§ **ABOUT THIS TASK**
Reproduce the records below exactly as they are written.
┌─ DATA LISTING
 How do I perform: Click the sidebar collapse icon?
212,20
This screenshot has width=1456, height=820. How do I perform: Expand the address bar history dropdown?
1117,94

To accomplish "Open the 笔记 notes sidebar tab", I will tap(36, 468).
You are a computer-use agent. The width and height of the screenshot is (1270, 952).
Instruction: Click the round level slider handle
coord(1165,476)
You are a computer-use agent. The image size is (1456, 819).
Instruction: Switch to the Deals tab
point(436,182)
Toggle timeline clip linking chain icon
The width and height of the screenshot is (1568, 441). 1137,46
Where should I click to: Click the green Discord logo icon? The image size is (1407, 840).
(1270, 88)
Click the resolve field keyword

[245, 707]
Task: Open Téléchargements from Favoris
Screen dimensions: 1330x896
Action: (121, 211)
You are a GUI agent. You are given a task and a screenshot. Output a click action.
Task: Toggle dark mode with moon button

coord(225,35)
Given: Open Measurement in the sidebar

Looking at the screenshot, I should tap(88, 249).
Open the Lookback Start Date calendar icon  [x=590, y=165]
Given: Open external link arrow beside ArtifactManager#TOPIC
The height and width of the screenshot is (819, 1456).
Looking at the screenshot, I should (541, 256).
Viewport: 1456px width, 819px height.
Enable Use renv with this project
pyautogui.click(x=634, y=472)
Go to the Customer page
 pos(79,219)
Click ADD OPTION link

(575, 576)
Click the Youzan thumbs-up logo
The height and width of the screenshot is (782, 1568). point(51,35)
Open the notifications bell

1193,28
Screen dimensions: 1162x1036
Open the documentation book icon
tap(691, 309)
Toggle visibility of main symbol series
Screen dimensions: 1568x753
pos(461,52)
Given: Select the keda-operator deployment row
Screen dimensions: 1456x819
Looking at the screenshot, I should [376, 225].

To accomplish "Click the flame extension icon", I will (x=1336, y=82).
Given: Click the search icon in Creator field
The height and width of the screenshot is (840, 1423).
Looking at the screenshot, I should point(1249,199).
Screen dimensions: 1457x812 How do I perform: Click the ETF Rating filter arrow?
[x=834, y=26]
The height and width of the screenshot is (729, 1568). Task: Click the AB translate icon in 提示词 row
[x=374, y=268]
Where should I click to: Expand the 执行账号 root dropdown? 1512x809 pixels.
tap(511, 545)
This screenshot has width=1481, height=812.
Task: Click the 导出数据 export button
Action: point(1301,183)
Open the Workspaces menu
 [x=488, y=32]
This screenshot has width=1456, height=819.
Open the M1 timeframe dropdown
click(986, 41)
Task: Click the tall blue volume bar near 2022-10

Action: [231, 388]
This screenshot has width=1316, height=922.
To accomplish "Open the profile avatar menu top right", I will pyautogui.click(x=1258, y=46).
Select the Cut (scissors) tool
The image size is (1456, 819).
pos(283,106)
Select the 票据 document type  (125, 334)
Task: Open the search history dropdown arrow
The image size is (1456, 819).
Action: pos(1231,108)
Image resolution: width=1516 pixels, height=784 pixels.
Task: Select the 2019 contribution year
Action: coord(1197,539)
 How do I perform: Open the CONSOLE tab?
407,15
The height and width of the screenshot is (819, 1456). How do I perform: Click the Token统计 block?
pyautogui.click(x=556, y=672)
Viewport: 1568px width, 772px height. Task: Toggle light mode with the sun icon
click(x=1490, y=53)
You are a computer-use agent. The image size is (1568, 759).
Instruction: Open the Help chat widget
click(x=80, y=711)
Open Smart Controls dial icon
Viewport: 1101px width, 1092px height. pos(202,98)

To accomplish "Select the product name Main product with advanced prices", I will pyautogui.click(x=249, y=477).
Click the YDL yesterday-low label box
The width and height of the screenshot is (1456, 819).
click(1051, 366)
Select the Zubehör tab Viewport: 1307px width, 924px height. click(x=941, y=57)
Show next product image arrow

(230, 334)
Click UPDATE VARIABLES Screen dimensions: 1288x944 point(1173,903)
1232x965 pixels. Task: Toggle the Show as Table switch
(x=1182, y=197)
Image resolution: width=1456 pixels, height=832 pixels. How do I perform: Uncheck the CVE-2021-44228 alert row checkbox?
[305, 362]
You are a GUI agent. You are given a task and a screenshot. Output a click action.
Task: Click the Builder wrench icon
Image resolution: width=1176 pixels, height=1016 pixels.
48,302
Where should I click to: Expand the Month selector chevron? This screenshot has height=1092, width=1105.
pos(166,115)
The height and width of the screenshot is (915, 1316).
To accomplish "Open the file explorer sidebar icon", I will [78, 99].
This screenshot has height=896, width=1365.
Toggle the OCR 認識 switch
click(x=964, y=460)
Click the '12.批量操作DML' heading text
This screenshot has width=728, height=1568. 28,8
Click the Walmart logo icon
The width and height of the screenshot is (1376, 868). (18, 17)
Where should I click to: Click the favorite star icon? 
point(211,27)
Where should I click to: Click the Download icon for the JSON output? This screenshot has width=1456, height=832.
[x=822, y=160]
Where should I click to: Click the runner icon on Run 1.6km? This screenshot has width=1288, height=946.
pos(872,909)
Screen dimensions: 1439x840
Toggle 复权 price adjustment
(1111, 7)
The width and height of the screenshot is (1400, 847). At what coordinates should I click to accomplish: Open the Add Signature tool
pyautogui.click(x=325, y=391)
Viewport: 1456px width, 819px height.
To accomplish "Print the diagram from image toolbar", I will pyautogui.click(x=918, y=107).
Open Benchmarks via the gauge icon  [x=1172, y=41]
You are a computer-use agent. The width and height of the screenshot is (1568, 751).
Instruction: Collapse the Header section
└─
§ **YOUR RESPONSE**
 How do I perform: Click the sidebar collapse icon?
212,20
This screenshot has width=1456, height=820. How do I perform: Expand the address bar history dropdown?
1117,94

To accomplish "Open the 笔记 notes sidebar tab", I will tap(36, 468).
You are a computer-use agent. The width and height of the screenshot is (1270, 952).
Instruction: Click the round level slider handle
coord(1165,476)
You are a computer-use agent. The image size is (1456, 819).
Instruction: Switch to the Deals tab
point(436,182)
Toggle timeline clip linking chain icon
The width and height of the screenshot is (1568, 441). 1137,46
Where should I click to: Click the green Discord logo icon? The image size is (1407, 840).
(1270, 88)
Click the resolve field keyword

[245, 707]
Task: Open Téléchargements from Favoris
Screen dimensions: 1330x896
Action: (121, 211)
You are a GUI agent. You are given a task and a screenshot. Output a click action.
Task: Toggle dark mode with moon button

coord(225,35)
Given: Open Measurement in the sidebar

Looking at the screenshot, I should tap(88, 249).
Open the Lookback Start Date calendar icon  [x=590, y=165]
Given: Open external link arrow beside ArtifactManager#TOPIC
The height and width of the screenshot is (819, 1456).
Looking at the screenshot, I should (541, 256).
Viewport: 1456px width, 819px height.
Enable Use renv with this project
pyautogui.click(x=634, y=472)
Go to the Customer page
 pos(79,219)
Click ADD OPTION link

(575, 576)
Click the Youzan thumbs-up logo
The height and width of the screenshot is (782, 1568). point(51,35)
Open the notifications bell

1193,28
Screen dimensions: 1162x1036
Open the documentation book icon
tap(691, 309)
Toggle visibility of main symbol series
Screen dimensions: 1568x753
pos(461,52)
Given: Select the keda-operator deployment row
Screen dimensions: 1456x819
Looking at the screenshot, I should [376, 225].

To accomplish "Click the flame extension icon", I will (x=1336, y=82).
Given: Click the search icon in Creator field
The height and width of the screenshot is (840, 1423).
Looking at the screenshot, I should point(1249,199).
Screen dimensions: 1457x812 How do I perform: Click the ETF Rating filter arrow?
[x=834, y=26]
The height and width of the screenshot is (729, 1568). Task: Click the AB translate icon in 提示词 row
[x=374, y=268]
Where should I click to: Expand the 执行账号 root dropdown? 1512x809 pixels.
tap(511, 545)
This screenshot has width=1481, height=812.
Task: Click the 导出数据 export button
Action: point(1301,183)
Open the Workspaces menu
 [x=488, y=32]
This screenshot has width=1456, height=819.
Open the M1 timeframe dropdown
click(986, 41)
Task: Click the tall blue volume bar near 2022-10

Action: [231, 388]
This screenshot has width=1316, height=922.
To accomplish "Open the profile avatar menu top right", I will pyautogui.click(x=1258, y=46).
Select the Cut (scissors) tool
The image size is (1456, 819).
pos(283,106)
Select the 票据 document type  (125, 334)
Task: Open the search history dropdown arrow
The image size is (1456, 819).
Action: pos(1231,108)
Image resolution: width=1516 pixels, height=784 pixels.
Task: Select the 2019 contribution year
Action: coord(1197,539)
 How do I perform: Open the CONSOLE tab?
407,15
The height and width of the screenshot is (819, 1456). How do I perform: Click the Token统计 block?
pyautogui.click(x=556, y=672)
Viewport: 1568px width, 772px height. Task: Toggle light mode with the sun icon
click(x=1490, y=53)
You are a computer-use agent. The image size is (1568, 759).
Instruction: Open the Help chat widget
click(x=80, y=711)
Open Smart Controls dial icon
Viewport: 1101px width, 1092px height. pos(202,98)

To accomplish "Select the product name Main product with advanced prices", I will pyautogui.click(x=249, y=477).
Click the YDL yesterday-low label box
The width and height of the screenshot is (1456, 819).
click(1051, 366)
Select the Zubehör tab Viewport: 1307px width, 924px height. click(x=941, y=57)
Show next product image arrow

(230, 334)
Click UPDATE VARIABLES Screen dimensions: 1288x944 point(1173,903)
1232x965 pixels. Task: Toggle the Show as Table switch
(x=1182, y=197)
Image resolution: width=1456 pixels, height=832 pixels. How do I perform: Uncheck the CVE-2021-44228 alert row checkbox?
[305, 362]
You are a GUI agent. You are given a task and a screenshot. Output a click action.
Task: Click the Builder wrench icon
Image resolution: width=1176 pixels, height=1016 pixels.
48,302
Where should I click to: Expand the Month selector chevron? This screenshot has height=1092, width=1105.
pos(166,115)
The height and width of the screenshot is (915, 1316).
To accomplish "Open the file explorer sidebar icon", I will [78, 99].
This screenshot has height=896, width=1365.
Toggle the OCR 認識 switch
click(x=964, y=460)
Click the '12.批量操作DML' heading text
This screenshot has width=728, height=1568. 28,8
Click the Walmart logo icon
The width and height of the screenshot is (1376, 868). (18, 17)
Where should I click to: Click the favorite star icon? 
point(211,27)
Where should I click to: Click the Download icon for the JSON output? This screenshot has width=1456, height=832.
[x=822, y=160]
Where should I click to: Click the runner icon on Run 1.6km? This screenshot has width=1288, height=946.
pos(872,909)
Screen dimensions: 1439x840
Toggle 复权 price adjustment
(1111, 7)
The width and height of the screenshot is (1400, 847). At what coordinates should I click to accomplish: Open the Add Signature tool
pyautogui.click(x=325, y=391)
Viewport: 1456px width, 819px height.
To accomplish "Print the diagram from image toolbar", I will pyautogui.click(x=918, y=107).
Open Benchmarks via the gauge icon  [x=1172, y=41]
You are a computer-use agent. The width and height of the screenshot is (1568, 751).
Instruction: Collapse the Header section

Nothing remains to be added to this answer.